Okay... take a deep breath. Okay... do it again.
I understand a lot of points that were made in this thread from everyone and that's a wonderful thing.
First of all -- I know all about sudden change in behaviors. That's scary for anyone that's close to someone or cares about someone regardless of the type of relationship or even the personality type. Any good person is going to want to figure out what's going on with the other person and if their gut is telling them something is "wrong" then that's it. A gut instinct is something individual and it can't be typed at all.
So yes, it might have appeared badly and over the top for you to drive by her house, but I think you still care about her no matter what happened. That's the way life actually works for people sometimes. I know myself there's people that drive me up the literal f'n wall and yet after I vent or after I let off some steam I still do something that's seen as caring. This is all personalities aside. Sometimes people just feel that what's right for them is to be of help to others even if others don't deserve it.
The other side to it is that you shouldn't ask her what she did the night before when you know that you might catch her in a lie. Do you understand what I'm saying? I know it happens, so what you did was a human reaction for anyone. I've seen people in my life through the years who get jealous and upset even if 3 friends went out and didn't invite the other one. I've even felt that way when I was younger. The thing is, knowing the truth to your question or the lie to your question most likely isn't going to make you feel good. So in short, don't ask if you can help it.
On another side of it -- she's young.
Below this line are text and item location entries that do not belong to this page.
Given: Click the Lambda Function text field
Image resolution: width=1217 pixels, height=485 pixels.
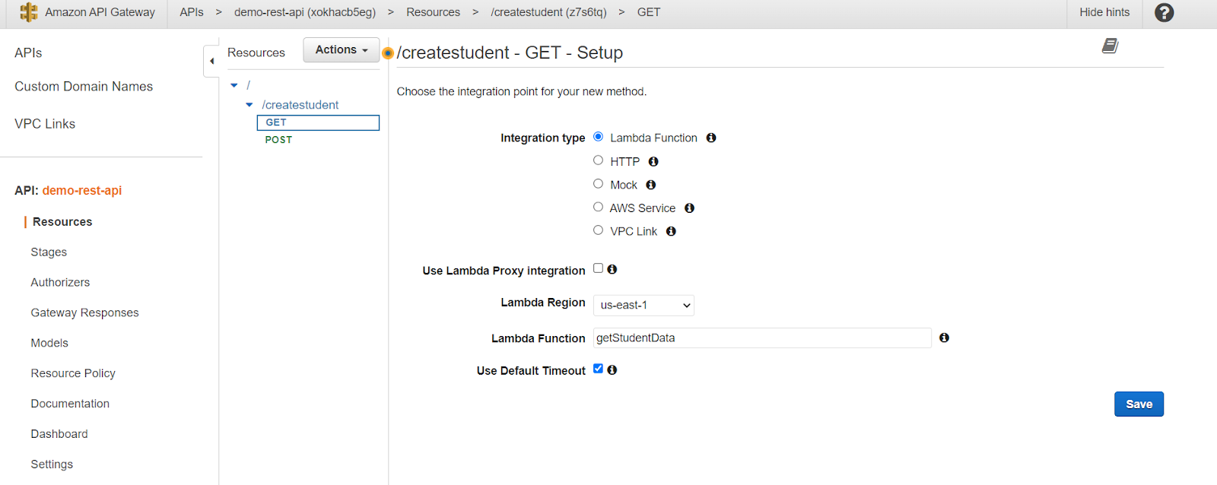Looking at the screenshot, I should (761, 338).
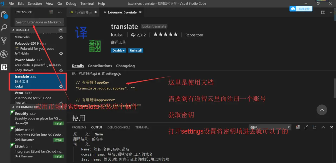
Task: Open the Disable dropdown for translate extension
Action: 118,50
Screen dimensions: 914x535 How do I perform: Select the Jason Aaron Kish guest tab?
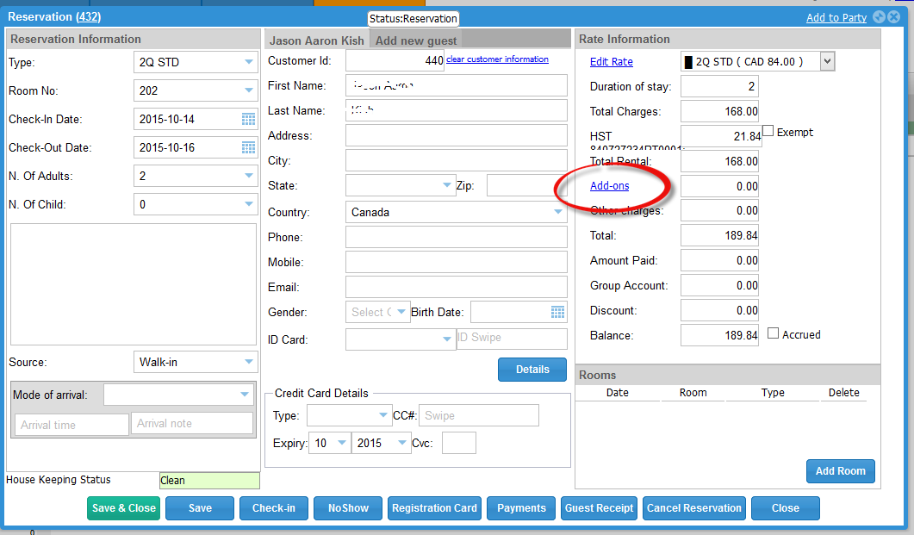(x=316, y=40)
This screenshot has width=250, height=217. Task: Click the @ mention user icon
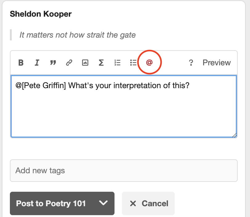(149, 63)
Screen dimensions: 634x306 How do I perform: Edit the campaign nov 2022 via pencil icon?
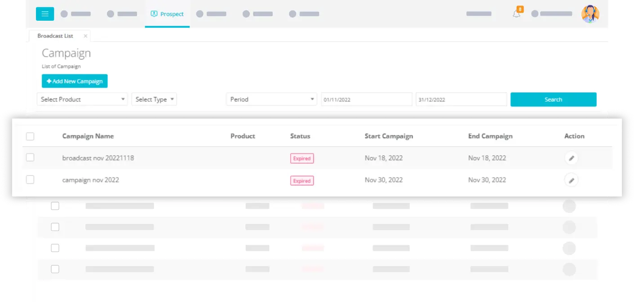571,180
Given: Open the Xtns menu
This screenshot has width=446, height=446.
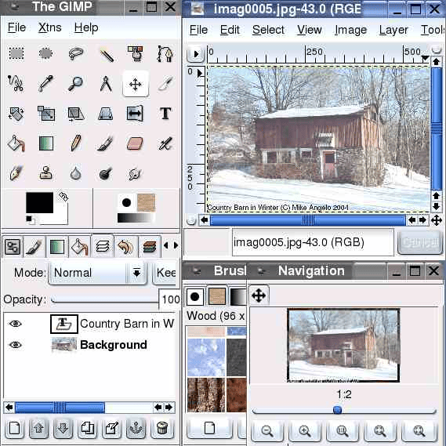Looking at the screenshot, I should 50,27.
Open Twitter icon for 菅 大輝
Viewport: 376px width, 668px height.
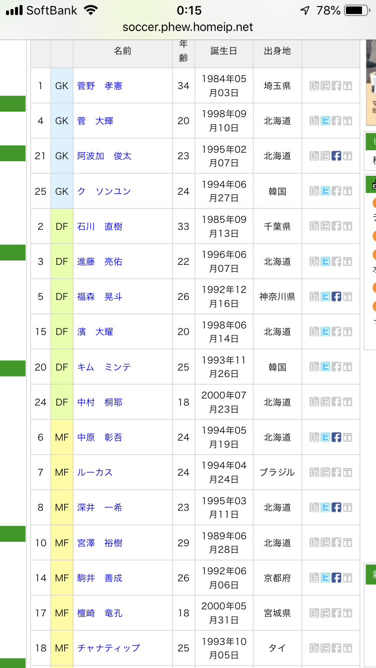pyautogui.click(x=325, y=121)
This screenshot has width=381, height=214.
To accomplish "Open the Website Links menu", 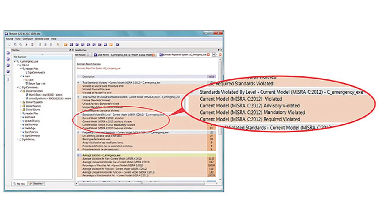I will click(42, 39).
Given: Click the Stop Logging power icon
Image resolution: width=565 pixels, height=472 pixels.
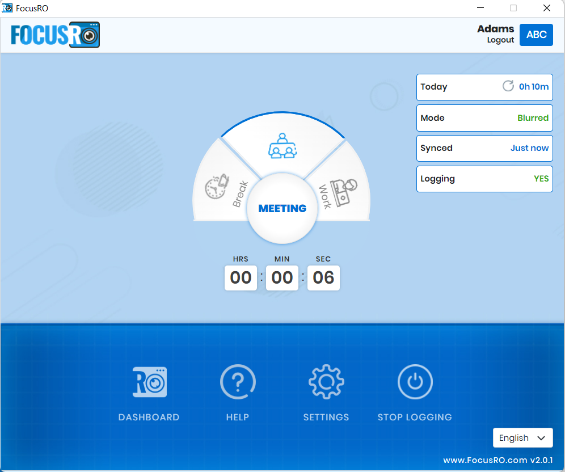Looking at the screenshot, I should [x=415, y=382].
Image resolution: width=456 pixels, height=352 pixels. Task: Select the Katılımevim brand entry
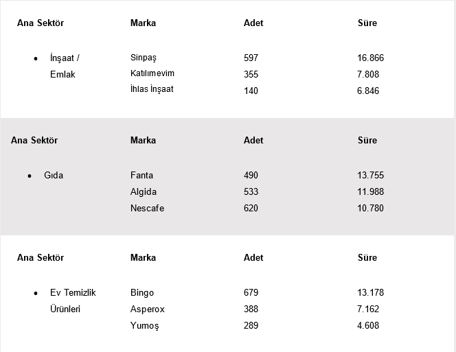[x=152, y=73]
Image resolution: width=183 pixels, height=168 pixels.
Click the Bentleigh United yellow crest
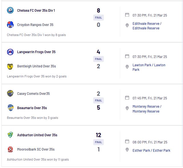[10, 66]
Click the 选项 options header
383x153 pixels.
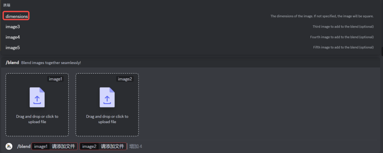click(7, 5)
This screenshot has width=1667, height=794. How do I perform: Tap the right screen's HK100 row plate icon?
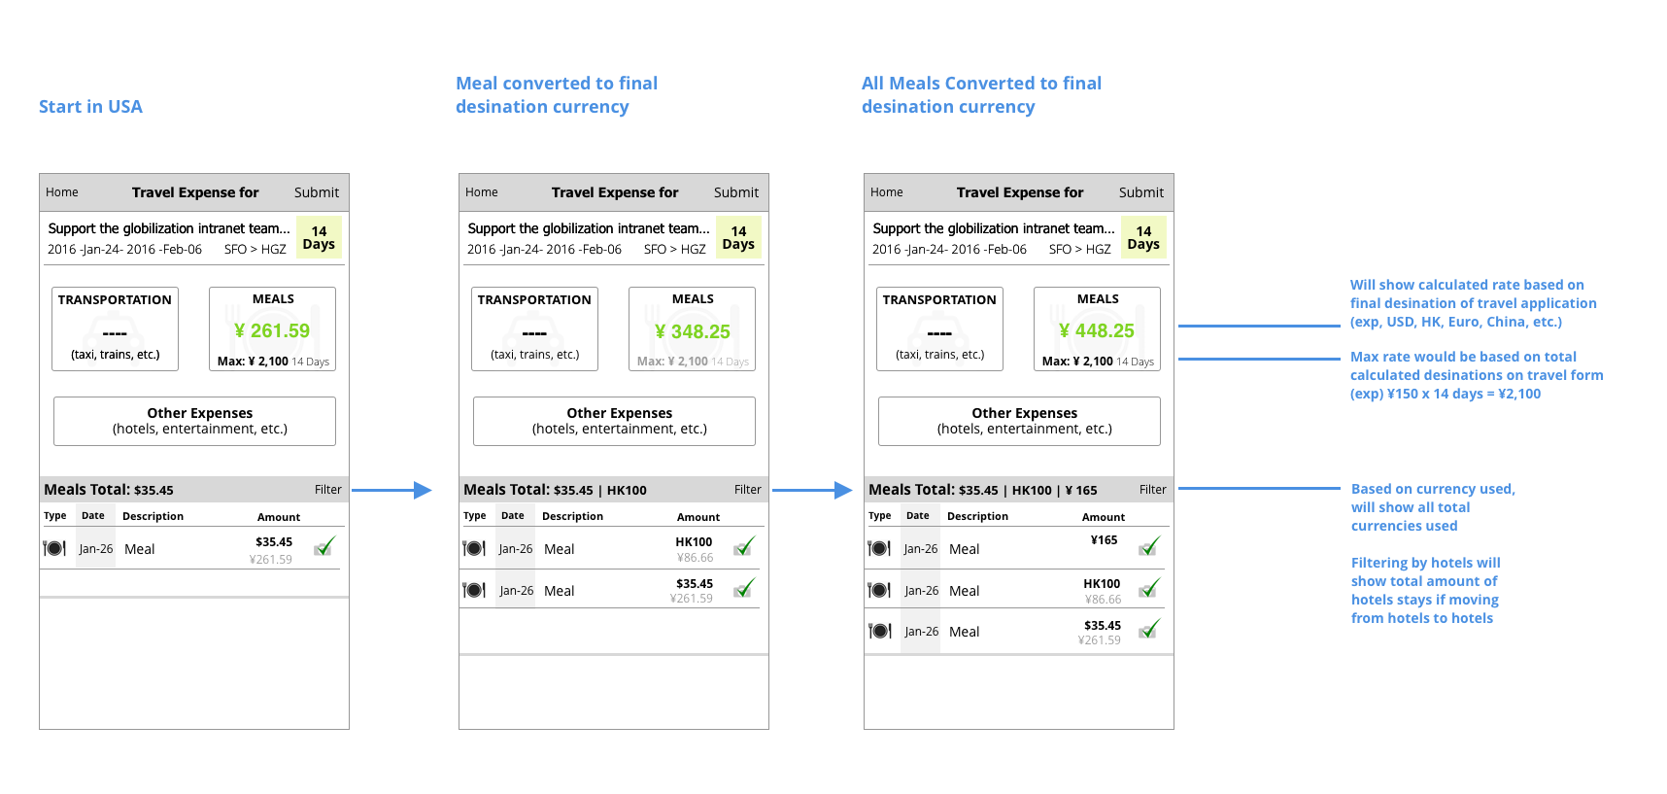click(x=879, y=590)
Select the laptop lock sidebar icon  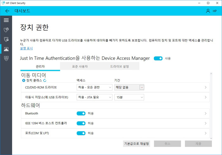(6, 49)

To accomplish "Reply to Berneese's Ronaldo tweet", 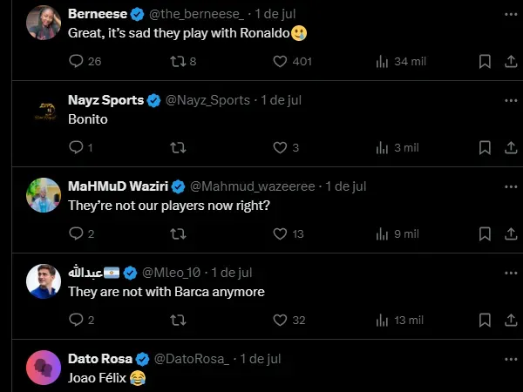I will pos(76,62).
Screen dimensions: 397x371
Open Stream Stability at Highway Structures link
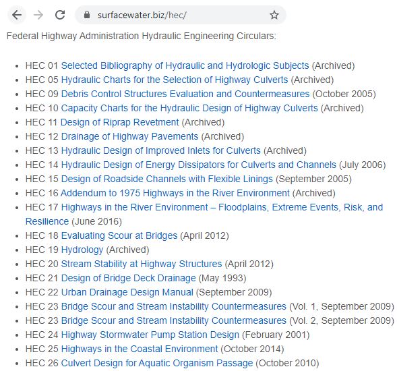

I don't think she even truly knows what she wants or understood completely what you were to her or that she does and like I mentioned to you earlier -- she just wanted to keep you around for when she needed/wanted you.
Personally as a person (maybe that's INFP related as I've read a bit in this thread), I don't want any man up in my business. I have my own life and my own interests. He can come along for the ride, but every waking minute of the day is not going to be dedicated to him. That is not how I function at all. If I can't be myself with a guy... it's not happening. Of course when relationships are new I'm sure it's the "oh gee I want to see him" or "oh gee I want to see her" I imagine for some people, but once that phase is over...you have your own life and I have mine. We'll meet up every day (if we're marred) or a few days a week (if we're dating), but you can't crowd me and I most likely won't really care about every single waking moment of your life so long as you're not out there being... like a criminal or you have some weird addiction/obsession.
I understand how that does get hard for some people though. I have friends... they're not even INFPs nor do I even know of their personalities and they've forgotten who they are because of the guy in their life. We can't even hang out because they don't feel content without the guy coming along. So if this is something that's hard for you grasp, I truly do feel for you and I accept what might be a need.
Still -- something IS up. I don't know what kind of relationship she had with her ex, but if she's jumpy near her phone... is she afraid of him? Was he abusive? What really is the story and why can't she bring you around her parents? That's just... that's not even INFP related I can't imagine. I don't think it's any kind of personality relation either. I think she's just afraid and she's confused and she's immature.